#### What to do
Only the lines from the one containing "Task: Open the Weather menu" to the end of the records belong in the copy. Reproduce them word for word and drop the pictures.

===== Input data

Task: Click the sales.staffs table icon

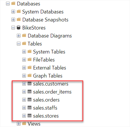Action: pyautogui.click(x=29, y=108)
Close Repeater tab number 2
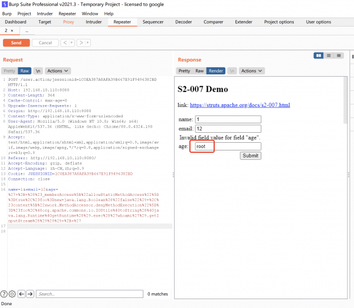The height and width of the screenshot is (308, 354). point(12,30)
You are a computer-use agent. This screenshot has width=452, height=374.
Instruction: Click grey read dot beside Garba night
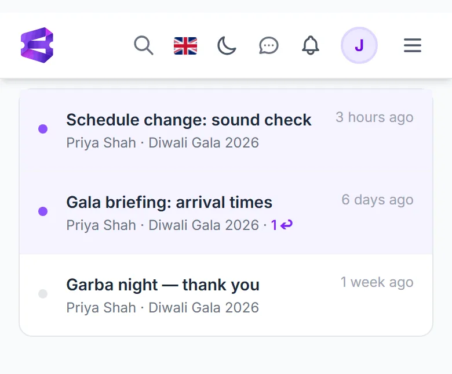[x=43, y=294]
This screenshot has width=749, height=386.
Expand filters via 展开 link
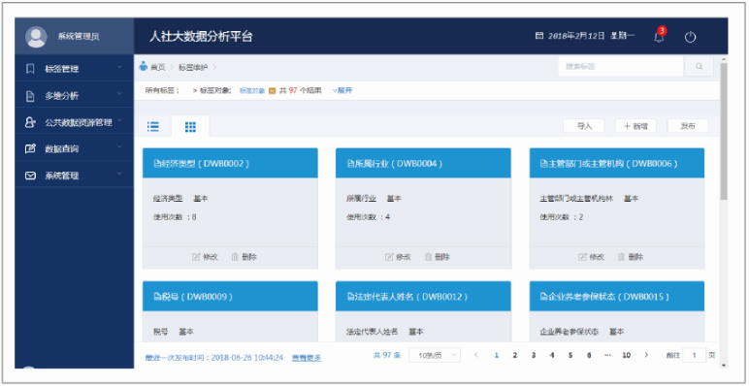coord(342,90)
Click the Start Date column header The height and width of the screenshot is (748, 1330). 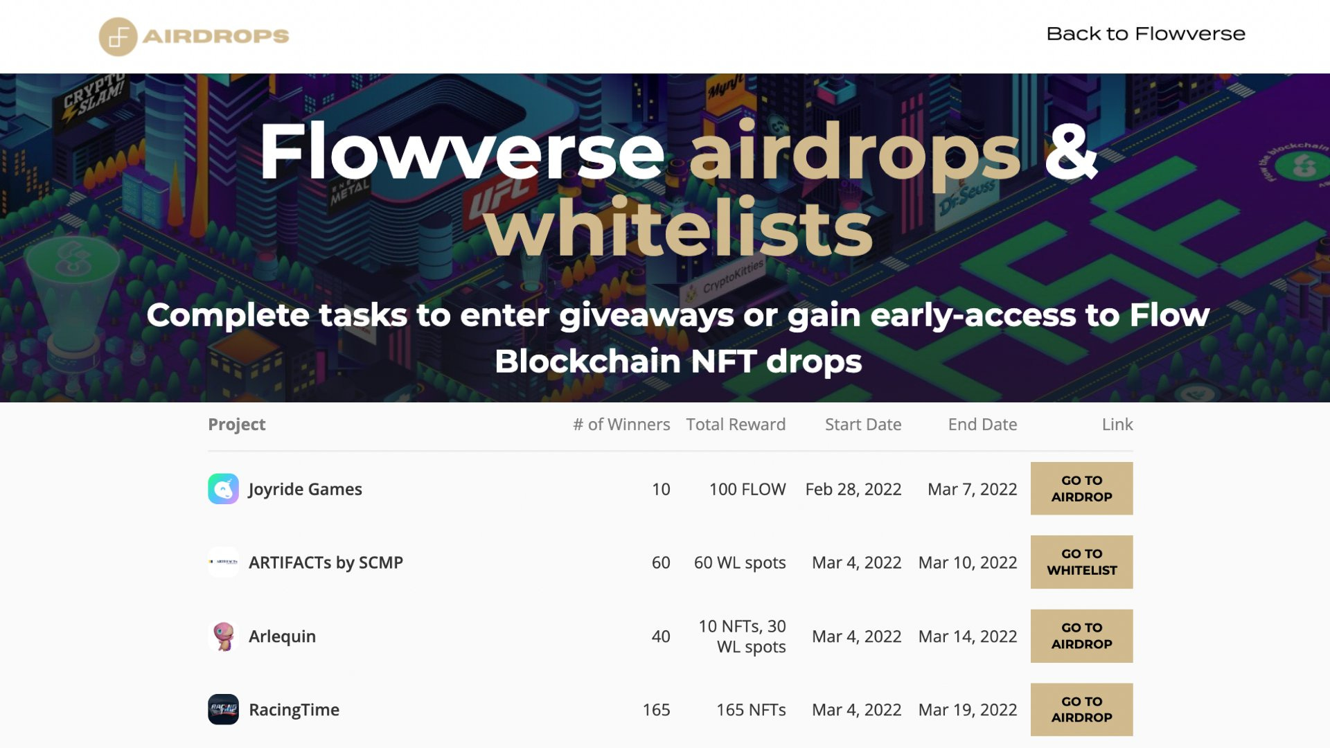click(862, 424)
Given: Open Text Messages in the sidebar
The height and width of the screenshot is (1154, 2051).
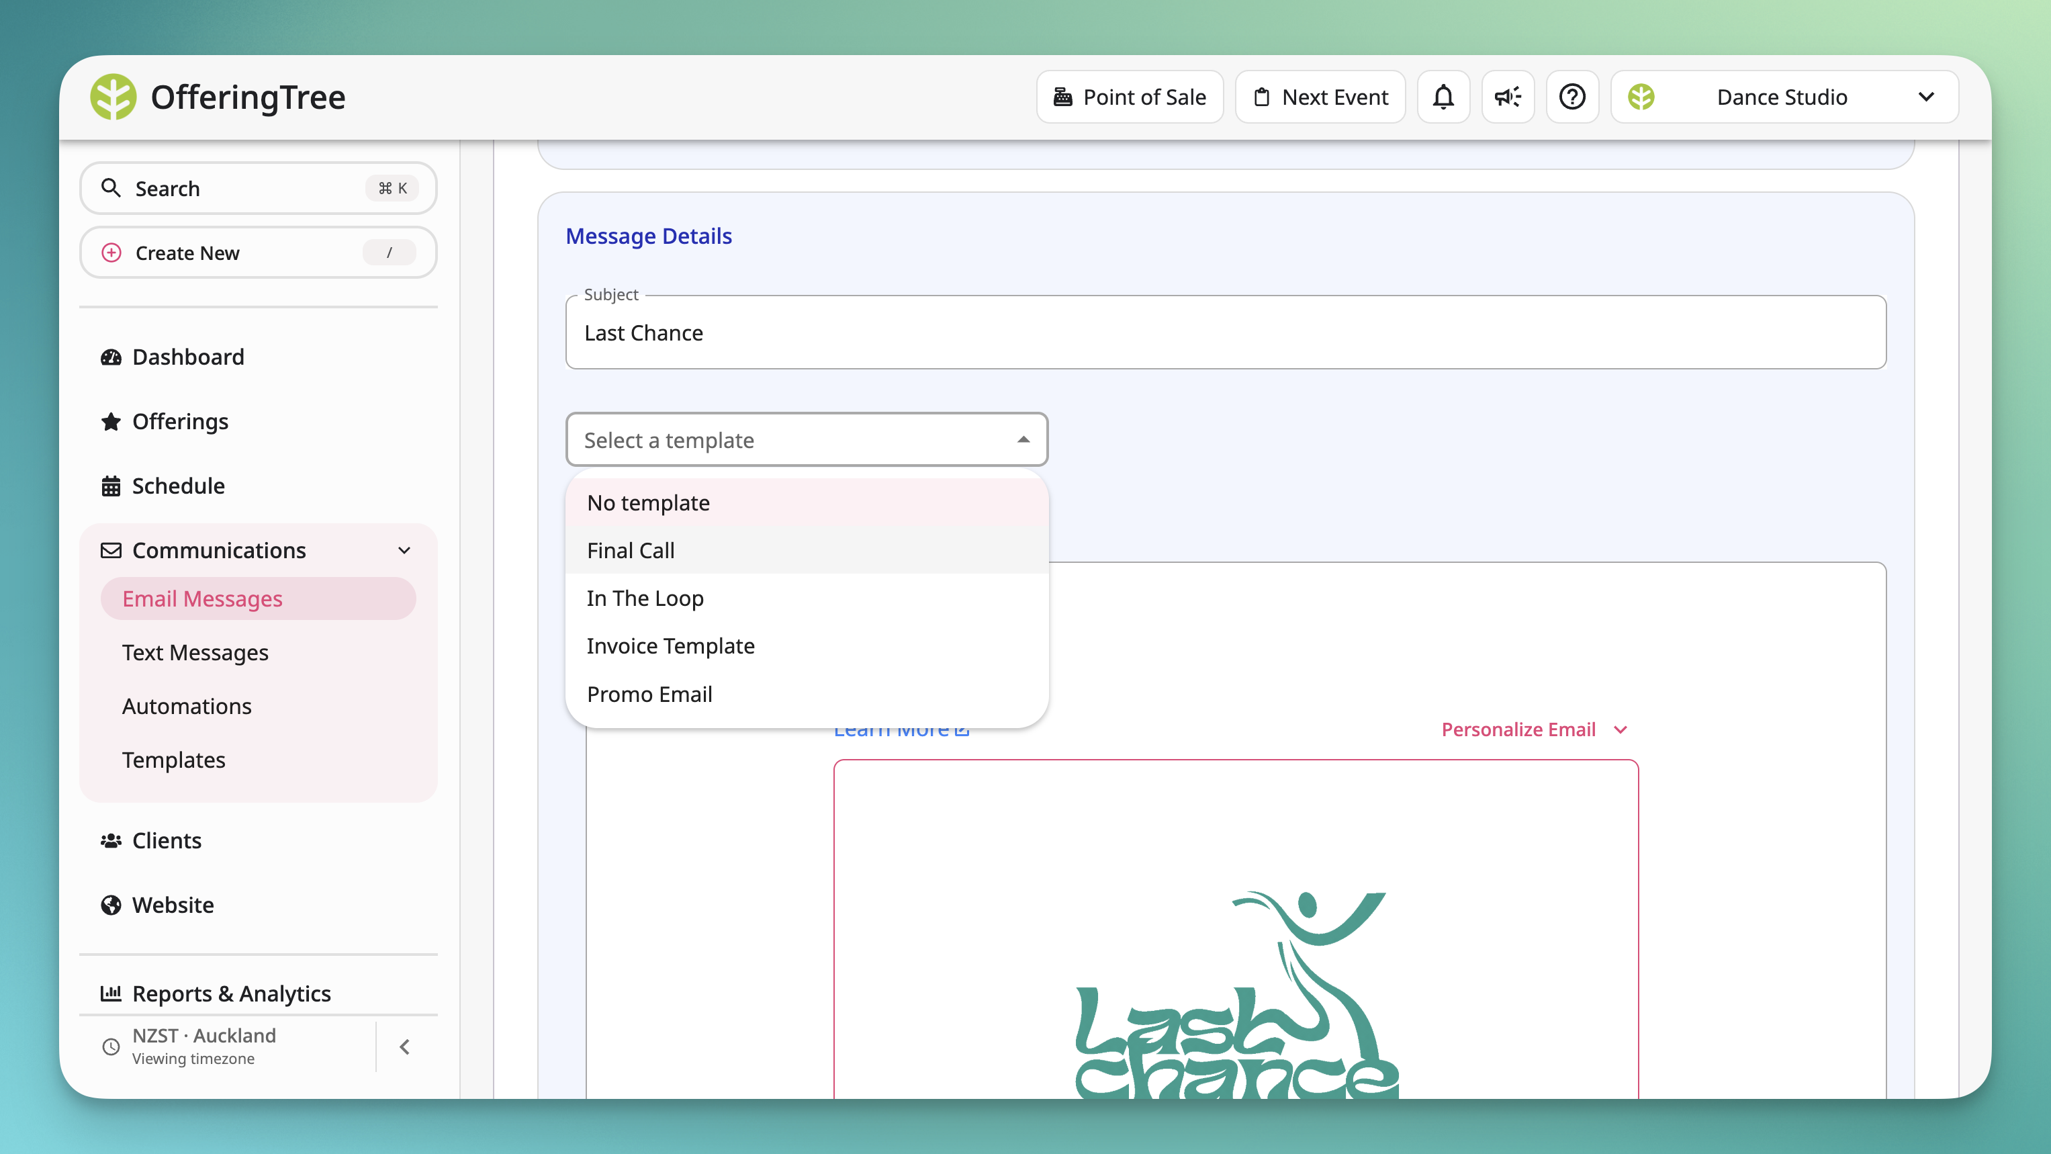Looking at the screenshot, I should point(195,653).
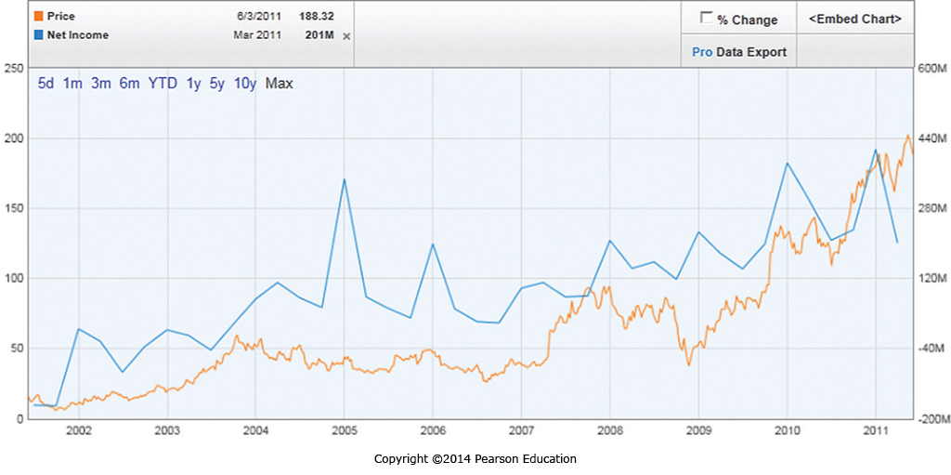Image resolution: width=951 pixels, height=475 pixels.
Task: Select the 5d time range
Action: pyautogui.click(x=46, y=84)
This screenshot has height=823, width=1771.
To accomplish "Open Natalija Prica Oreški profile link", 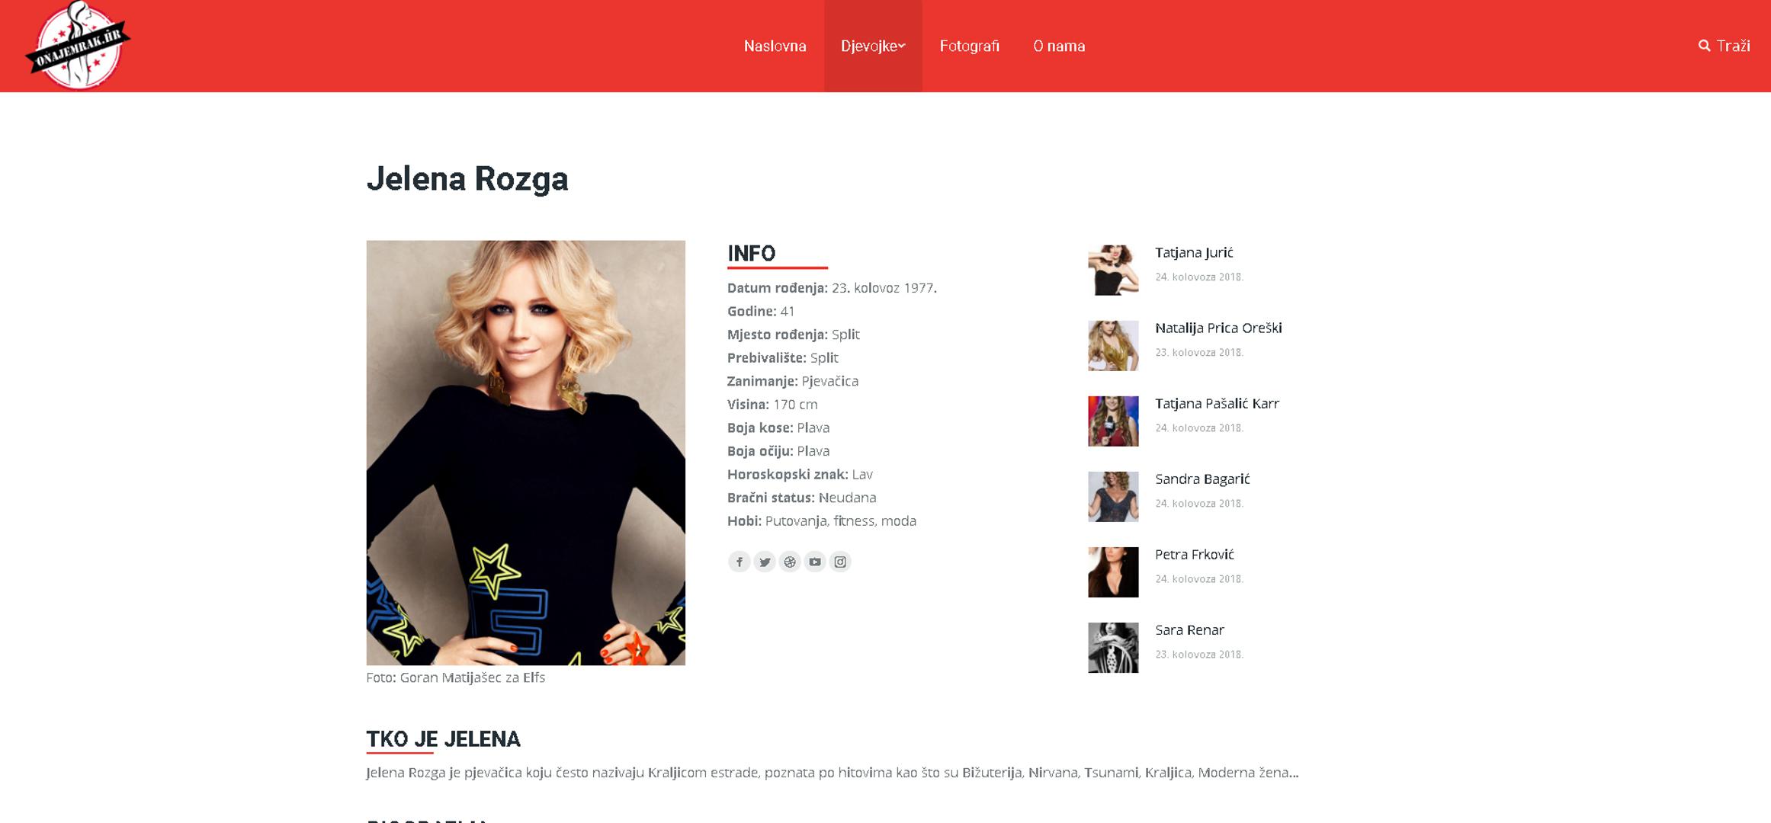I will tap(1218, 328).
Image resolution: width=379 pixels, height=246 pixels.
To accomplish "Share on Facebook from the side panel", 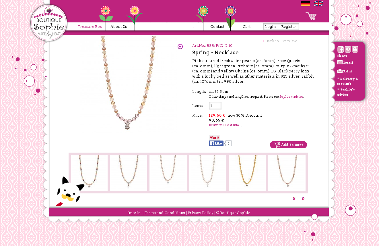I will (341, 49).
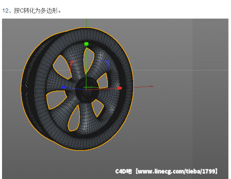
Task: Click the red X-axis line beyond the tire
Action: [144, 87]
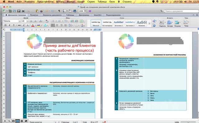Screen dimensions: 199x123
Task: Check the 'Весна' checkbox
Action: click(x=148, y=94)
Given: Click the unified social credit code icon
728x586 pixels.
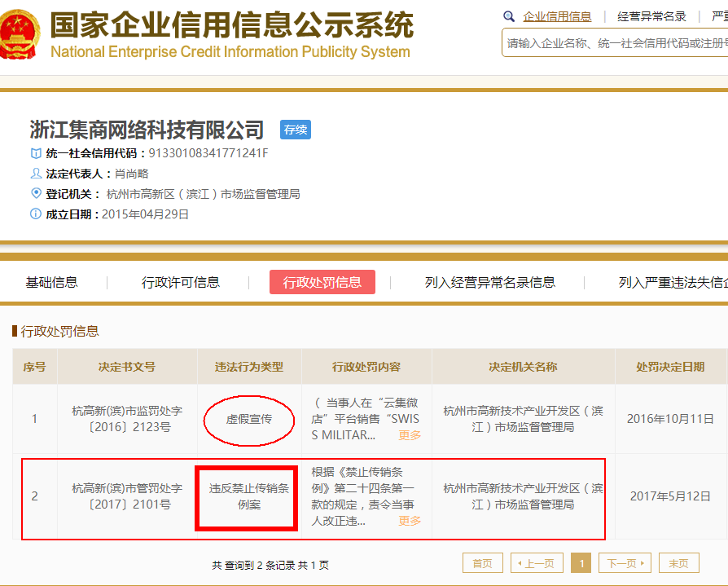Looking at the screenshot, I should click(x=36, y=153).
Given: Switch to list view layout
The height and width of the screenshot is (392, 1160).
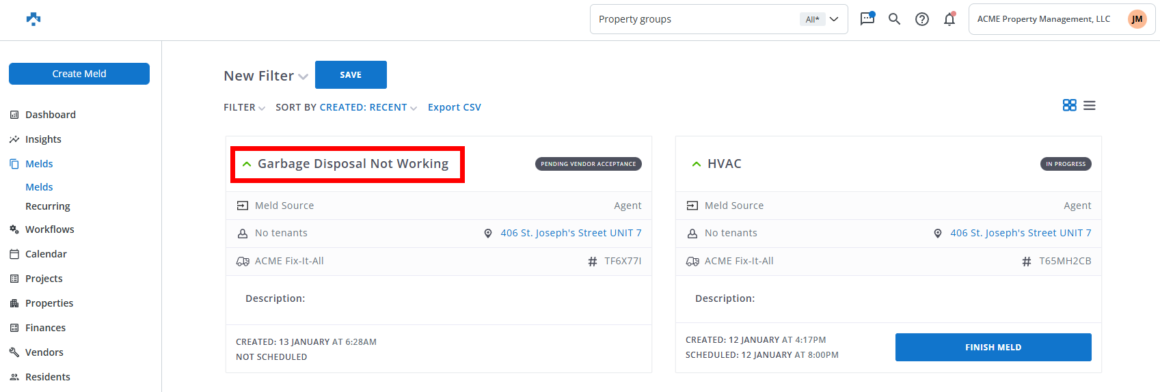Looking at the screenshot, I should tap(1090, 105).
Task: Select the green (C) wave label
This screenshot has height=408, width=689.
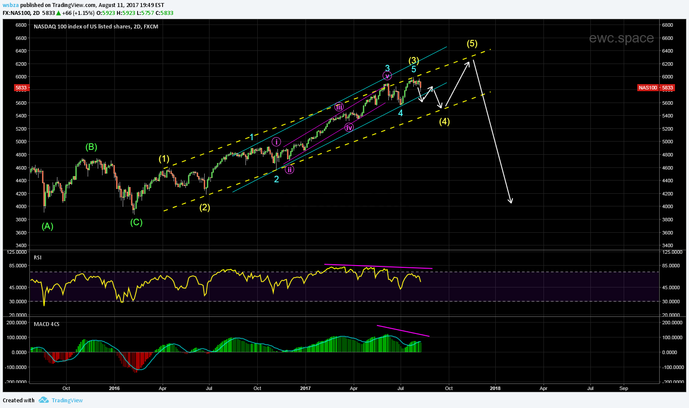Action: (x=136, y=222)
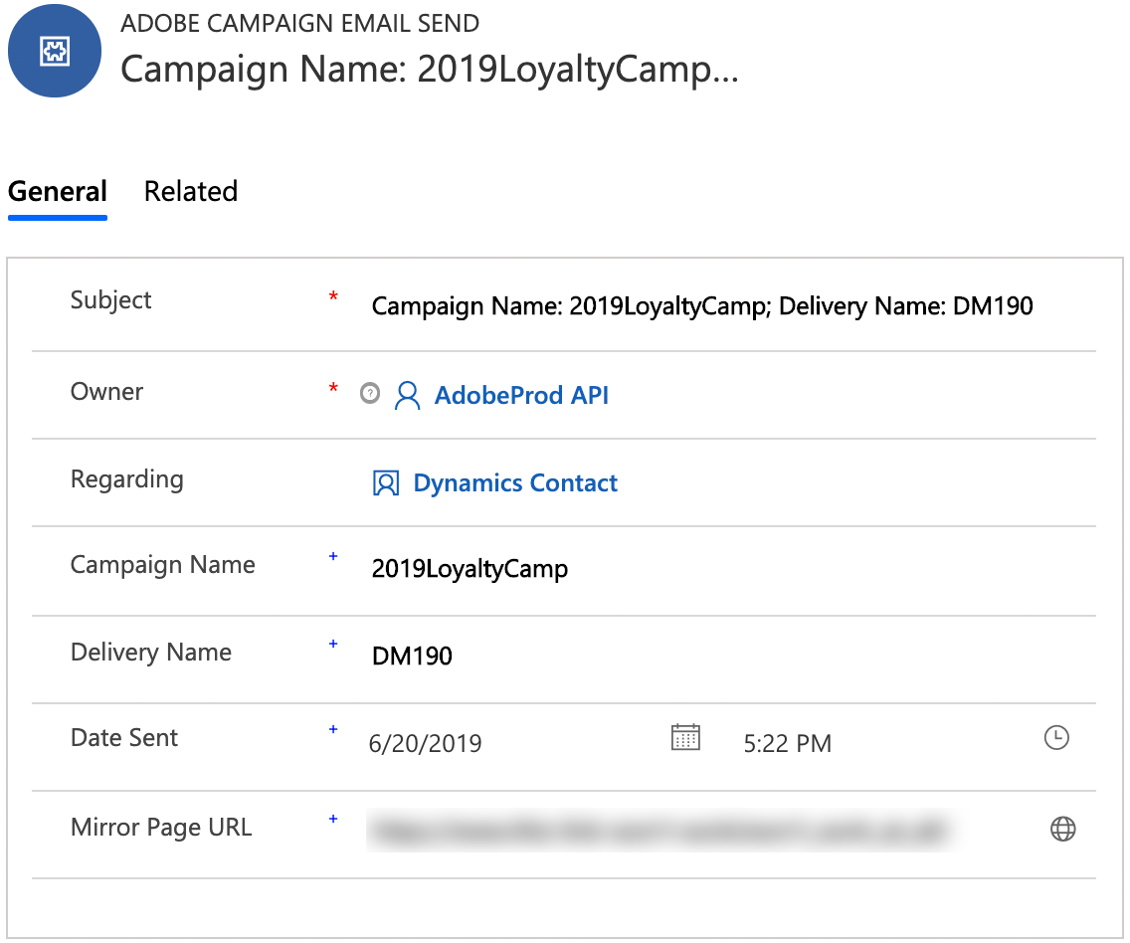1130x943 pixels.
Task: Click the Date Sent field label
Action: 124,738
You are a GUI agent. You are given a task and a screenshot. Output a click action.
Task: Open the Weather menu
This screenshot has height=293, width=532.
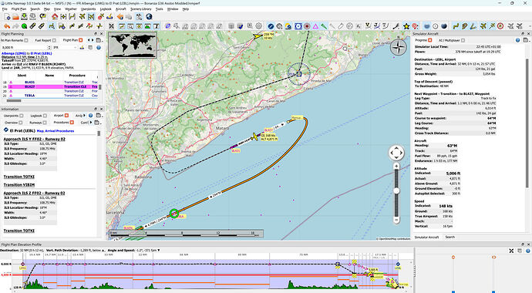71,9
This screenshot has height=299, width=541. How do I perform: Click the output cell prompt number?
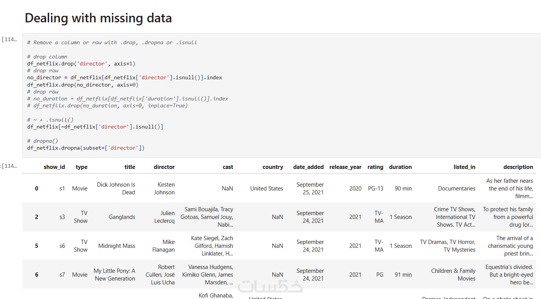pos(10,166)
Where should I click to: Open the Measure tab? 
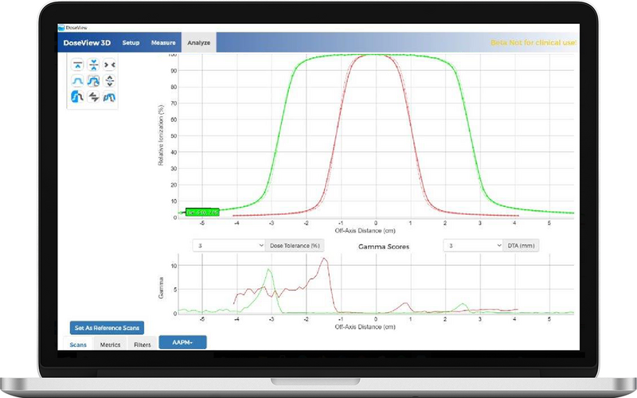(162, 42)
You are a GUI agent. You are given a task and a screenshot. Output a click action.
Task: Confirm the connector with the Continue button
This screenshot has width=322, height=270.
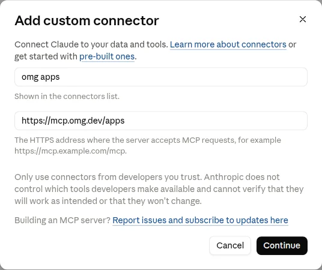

==========

#### Answer section
Task: Open the Weather menu
This screenshot has height=293, width=532.
71,9
This screenshot has height=299, width=541. How do I perform: Click the output cell prompt number?
pos(10,166)
Where should I click to: Open the Measure tab? 
(162, 42)
You are a GUI agent. You are given a task and a screenshot. Output a click action.
Task: Confirm the connector with the Continue button
This screenshot has width=322, height=270.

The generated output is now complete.